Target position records
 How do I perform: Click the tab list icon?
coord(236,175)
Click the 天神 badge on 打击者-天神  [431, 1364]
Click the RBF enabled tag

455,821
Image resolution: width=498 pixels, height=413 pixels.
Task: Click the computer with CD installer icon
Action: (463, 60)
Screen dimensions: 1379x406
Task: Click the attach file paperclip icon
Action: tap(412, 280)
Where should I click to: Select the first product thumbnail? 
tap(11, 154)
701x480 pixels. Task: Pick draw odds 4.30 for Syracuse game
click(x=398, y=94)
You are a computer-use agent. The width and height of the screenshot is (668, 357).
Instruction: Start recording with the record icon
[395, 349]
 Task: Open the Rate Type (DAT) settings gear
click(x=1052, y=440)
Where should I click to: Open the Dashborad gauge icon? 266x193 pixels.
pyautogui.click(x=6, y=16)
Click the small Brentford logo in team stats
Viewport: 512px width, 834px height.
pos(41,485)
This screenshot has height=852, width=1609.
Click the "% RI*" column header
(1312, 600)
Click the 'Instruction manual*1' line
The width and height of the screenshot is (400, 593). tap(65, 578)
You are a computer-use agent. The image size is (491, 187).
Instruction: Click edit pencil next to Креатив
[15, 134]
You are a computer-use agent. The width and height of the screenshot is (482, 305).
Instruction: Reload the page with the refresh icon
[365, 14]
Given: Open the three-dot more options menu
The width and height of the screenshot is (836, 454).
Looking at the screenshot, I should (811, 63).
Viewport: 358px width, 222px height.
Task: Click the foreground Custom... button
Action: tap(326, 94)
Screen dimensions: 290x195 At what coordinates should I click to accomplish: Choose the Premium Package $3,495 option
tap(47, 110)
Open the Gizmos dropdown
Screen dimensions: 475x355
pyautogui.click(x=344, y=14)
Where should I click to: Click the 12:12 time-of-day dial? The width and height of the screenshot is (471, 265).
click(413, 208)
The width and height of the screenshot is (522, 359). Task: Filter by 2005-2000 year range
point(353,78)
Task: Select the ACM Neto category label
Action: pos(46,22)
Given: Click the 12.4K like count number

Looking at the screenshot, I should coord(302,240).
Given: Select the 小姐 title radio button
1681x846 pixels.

• **PROBLEM STATEMENT**:
Return the lines of the records between the one holding "Click the 'Instruction manual*1' line" and the one holding "Action: tap(326, 94)", both included, exactly as they appear there.

• **RESULT**:
Click the 'Instruction manual*1' line
The width and height of the screenshot is (400, 593). tap(65, 578)
You are a computer-use agent. The image size is (491, 187).
Instruction: Click edit pencil next to Креатив
[15, 134]
You are a computer-use agent. The width and height of the screenshot is (482, 305).
Instruction: Reload the page with the refresh icon
[365, 14]
Given: Open the three-dot more options menu
The width and height of the screenshot is (836, 454).
Looking at the screenshot, I should (811, 63).
Viewport: 358px width, 222px height.
Task: Click the foreground Custom... button
Action: tap(326, 94)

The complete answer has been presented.